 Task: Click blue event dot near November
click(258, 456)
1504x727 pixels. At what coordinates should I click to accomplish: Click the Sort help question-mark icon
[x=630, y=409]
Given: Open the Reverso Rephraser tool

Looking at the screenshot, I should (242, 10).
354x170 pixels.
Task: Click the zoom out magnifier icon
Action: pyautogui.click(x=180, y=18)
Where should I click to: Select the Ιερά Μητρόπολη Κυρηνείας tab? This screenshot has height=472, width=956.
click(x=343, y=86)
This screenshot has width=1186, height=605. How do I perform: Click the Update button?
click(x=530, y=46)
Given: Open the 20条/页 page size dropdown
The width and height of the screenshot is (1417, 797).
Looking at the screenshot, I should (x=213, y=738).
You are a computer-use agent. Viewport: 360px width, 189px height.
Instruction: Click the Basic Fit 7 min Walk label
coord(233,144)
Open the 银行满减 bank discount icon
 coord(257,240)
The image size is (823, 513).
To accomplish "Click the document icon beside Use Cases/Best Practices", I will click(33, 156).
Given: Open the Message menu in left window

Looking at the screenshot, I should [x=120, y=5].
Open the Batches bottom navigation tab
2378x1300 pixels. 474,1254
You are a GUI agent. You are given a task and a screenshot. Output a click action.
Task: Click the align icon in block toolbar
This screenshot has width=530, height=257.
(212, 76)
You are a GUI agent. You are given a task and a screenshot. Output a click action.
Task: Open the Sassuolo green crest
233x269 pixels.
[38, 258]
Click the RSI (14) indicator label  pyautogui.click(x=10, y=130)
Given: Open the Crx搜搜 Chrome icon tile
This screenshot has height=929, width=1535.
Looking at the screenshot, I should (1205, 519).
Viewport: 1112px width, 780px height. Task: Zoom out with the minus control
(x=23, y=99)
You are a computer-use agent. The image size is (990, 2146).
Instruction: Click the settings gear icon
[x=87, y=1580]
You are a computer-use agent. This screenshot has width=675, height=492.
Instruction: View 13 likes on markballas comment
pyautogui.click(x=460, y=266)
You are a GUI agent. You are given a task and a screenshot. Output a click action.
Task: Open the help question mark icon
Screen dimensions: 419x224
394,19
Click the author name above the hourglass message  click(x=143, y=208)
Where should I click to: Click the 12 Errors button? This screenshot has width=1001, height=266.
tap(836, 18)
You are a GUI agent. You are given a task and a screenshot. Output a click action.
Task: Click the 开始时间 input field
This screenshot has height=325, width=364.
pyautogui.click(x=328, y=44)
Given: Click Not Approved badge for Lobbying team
****
• [Request]:
In the lines from the start of the records up to and including the line with "Looking at the screenshot, I should (x=213, y=738).", swap "dropdown" for "menu". Leave everything else unchanged, and give back only those lines.

• [Worked answer]:
 Task: Click blue event dot near November
click(258, 456)
1504x727 pixels. At what coordinates should I click to accomplish: Click the Sort help question-mark icon
[x=630, y=409]
Given: Open the Reverso Rephraser tool

Looking at the screenshot, I should (242, 10).
354x170 pixels.
Task: Click the zoom out magnifier icon
Action: pyautogui.click(x=180, y=18)
Where should I click to: Select the Ιερά Μητρόπολη Κυρηνείας tab? This screenshot has height=472, width=956.
click(x=343, y=86)
This screenshot has width=1186, height=605. How do I perform: Click the Update button?
click(x=530, y=46)
Given: Open the 20条/页 page size menu
The width and height of the screenshot is (1417, 797).
Looking at the screenshot, I should (x=213, y=738).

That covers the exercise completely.